» **GEZEIGTES MATERIAL**:
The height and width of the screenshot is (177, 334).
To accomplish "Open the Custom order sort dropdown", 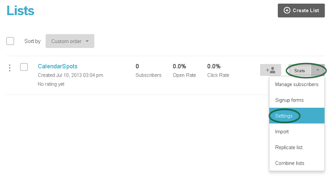I will pos(70,41).
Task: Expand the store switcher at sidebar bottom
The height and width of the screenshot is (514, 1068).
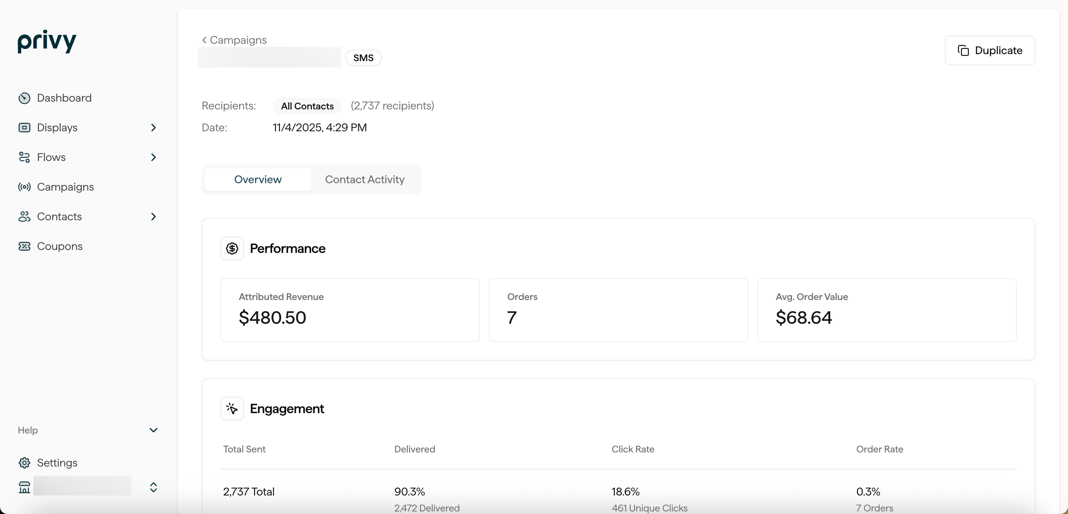Action: coord(153,487)
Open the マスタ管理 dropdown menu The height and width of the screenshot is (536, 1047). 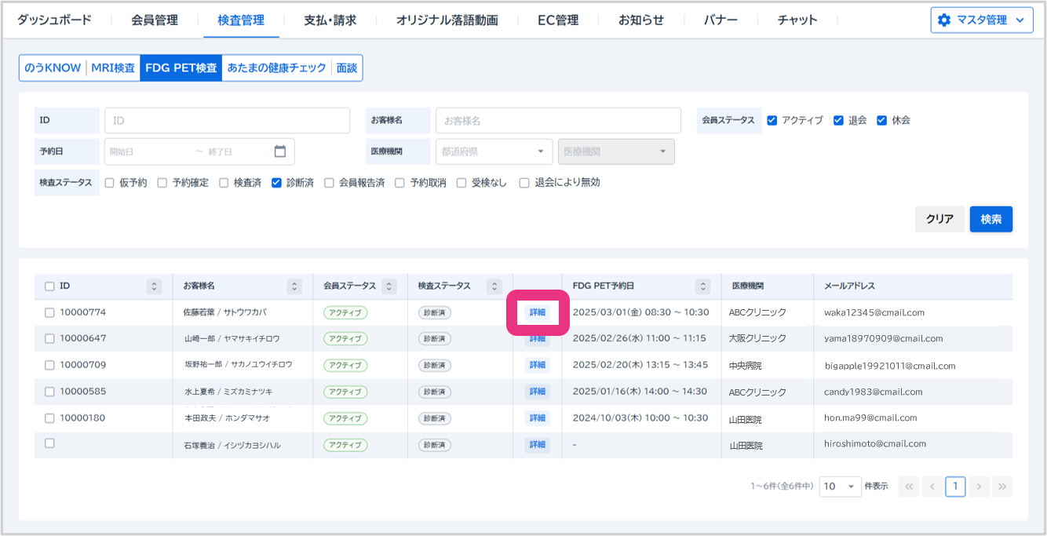[x=981, y=20]
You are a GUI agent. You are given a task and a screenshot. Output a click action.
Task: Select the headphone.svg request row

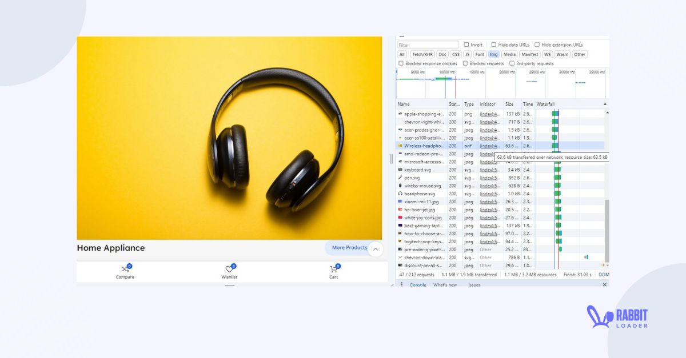[x=420, y=194]
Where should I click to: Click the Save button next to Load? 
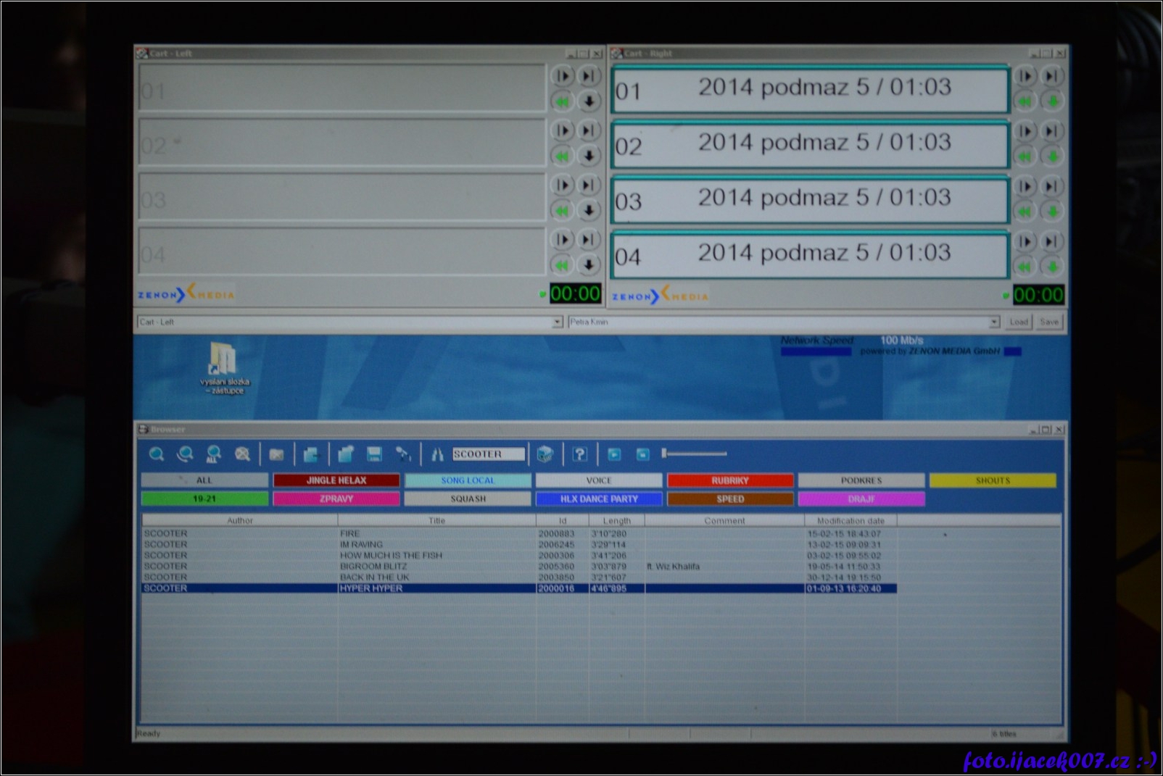1048,322
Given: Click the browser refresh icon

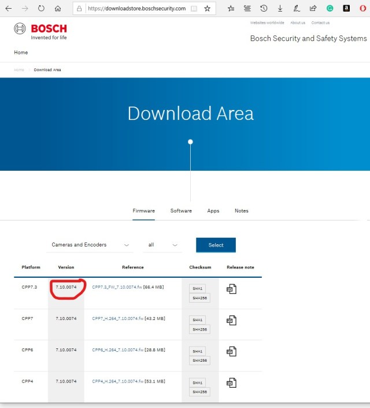Looking at the screenshot, I should pos(41,9).
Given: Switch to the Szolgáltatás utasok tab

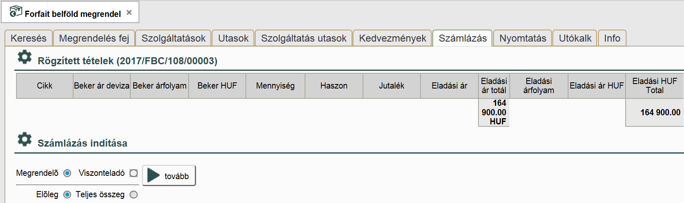Looking at the screenshot, I should (x=304, y=38).
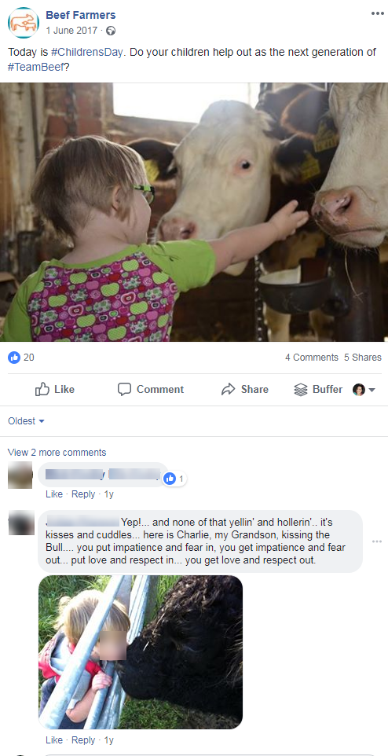Like the Beef Farmers post
Image resolution: width=388 pixels, height=756 pixels.
coord(55,389)
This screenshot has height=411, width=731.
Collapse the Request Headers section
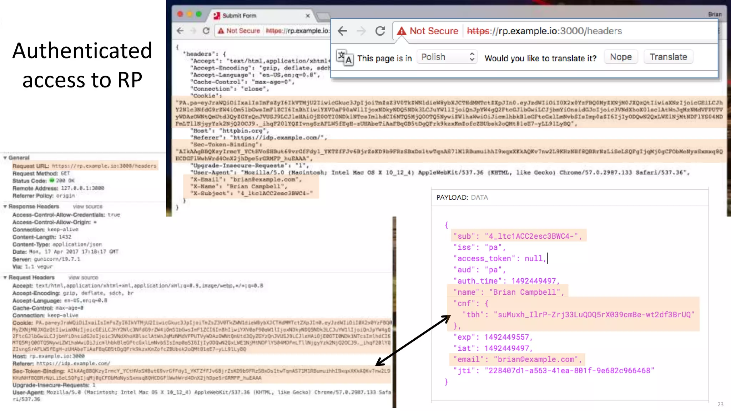tap(5, 278)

» **GESTELLTE AUFGABE**: Gib bitte die Einträge ab der Zeile mit „Given: Switch to the Szolgáltatás utasok tab“ bis zum Ende erneut wieder und tausche dabei „Request Headers“ gegen „Response Headers“, ohne sonst etwas zu ändern. Die Bilder lässt du in der Antwort weg.

» **LÖSUNG DER AUFGABE**:
Given: Switch to the Szolgáltatás utasok tab

Looking at the screenshot, I should (x=304, y=38).
Like the Beef Farmers post
Image resolution: width=388 pixels, height=756 pixels.
coord(55,389)
This screenshot has height=411, width=731.
Collapse the Response Headers section
tap(5, 278)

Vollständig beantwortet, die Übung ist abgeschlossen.